(Data drawn from a collection)
┏━━
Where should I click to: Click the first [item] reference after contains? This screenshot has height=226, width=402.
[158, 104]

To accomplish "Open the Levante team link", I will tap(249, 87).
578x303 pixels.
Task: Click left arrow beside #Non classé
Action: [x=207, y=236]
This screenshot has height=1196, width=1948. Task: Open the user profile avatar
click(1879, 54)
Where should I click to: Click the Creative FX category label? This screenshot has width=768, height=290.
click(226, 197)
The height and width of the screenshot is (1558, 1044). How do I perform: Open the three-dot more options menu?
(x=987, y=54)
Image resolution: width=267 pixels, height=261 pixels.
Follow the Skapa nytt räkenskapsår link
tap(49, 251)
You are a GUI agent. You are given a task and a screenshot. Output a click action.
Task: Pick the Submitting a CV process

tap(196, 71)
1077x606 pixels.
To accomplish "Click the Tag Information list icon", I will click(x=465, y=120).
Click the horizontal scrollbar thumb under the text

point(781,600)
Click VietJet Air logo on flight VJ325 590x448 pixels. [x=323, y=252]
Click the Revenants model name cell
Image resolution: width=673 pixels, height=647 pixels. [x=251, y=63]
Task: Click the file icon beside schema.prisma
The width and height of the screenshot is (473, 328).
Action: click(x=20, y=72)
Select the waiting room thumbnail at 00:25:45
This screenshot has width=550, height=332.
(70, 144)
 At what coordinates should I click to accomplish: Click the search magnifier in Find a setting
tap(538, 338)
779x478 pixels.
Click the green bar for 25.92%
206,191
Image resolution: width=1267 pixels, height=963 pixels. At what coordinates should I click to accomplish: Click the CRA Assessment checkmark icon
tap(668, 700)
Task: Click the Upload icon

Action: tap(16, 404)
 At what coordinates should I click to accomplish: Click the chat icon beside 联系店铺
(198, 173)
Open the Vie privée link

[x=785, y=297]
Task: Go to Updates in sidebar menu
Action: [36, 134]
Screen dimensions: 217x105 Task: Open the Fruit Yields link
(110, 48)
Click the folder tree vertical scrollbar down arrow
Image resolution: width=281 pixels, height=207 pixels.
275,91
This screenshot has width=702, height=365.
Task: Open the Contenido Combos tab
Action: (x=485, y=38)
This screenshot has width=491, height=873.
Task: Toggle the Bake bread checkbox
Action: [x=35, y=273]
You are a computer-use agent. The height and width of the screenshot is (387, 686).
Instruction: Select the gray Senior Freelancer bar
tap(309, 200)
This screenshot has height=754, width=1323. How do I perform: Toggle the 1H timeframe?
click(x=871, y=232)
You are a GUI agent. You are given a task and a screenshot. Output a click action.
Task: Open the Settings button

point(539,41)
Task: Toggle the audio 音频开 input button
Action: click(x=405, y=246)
┗━━
Swap "Instruction" for "Command" in the material, starting at the line that contains "You are a computer-use" and ending at the end of the material. Give those lines again with nothing else changed.

* [Exercise solution]
You are a computer-use agent. The height and width of the screenshot is (387, 686).
Command: Select the gray Senior Freelancer bar
tap(309, 200)
This screenshot has height=754, width=1323. How do I perform: Toggle the 1H timeframe?
click(x=871, y=232)
You are a GUI agent. You are given a task and a screenshot. Output a click action.
Task: Open the Settings button

point(539,41)
Task: Toggle the audio 音频开 input button
Action: click(x=405, y=246)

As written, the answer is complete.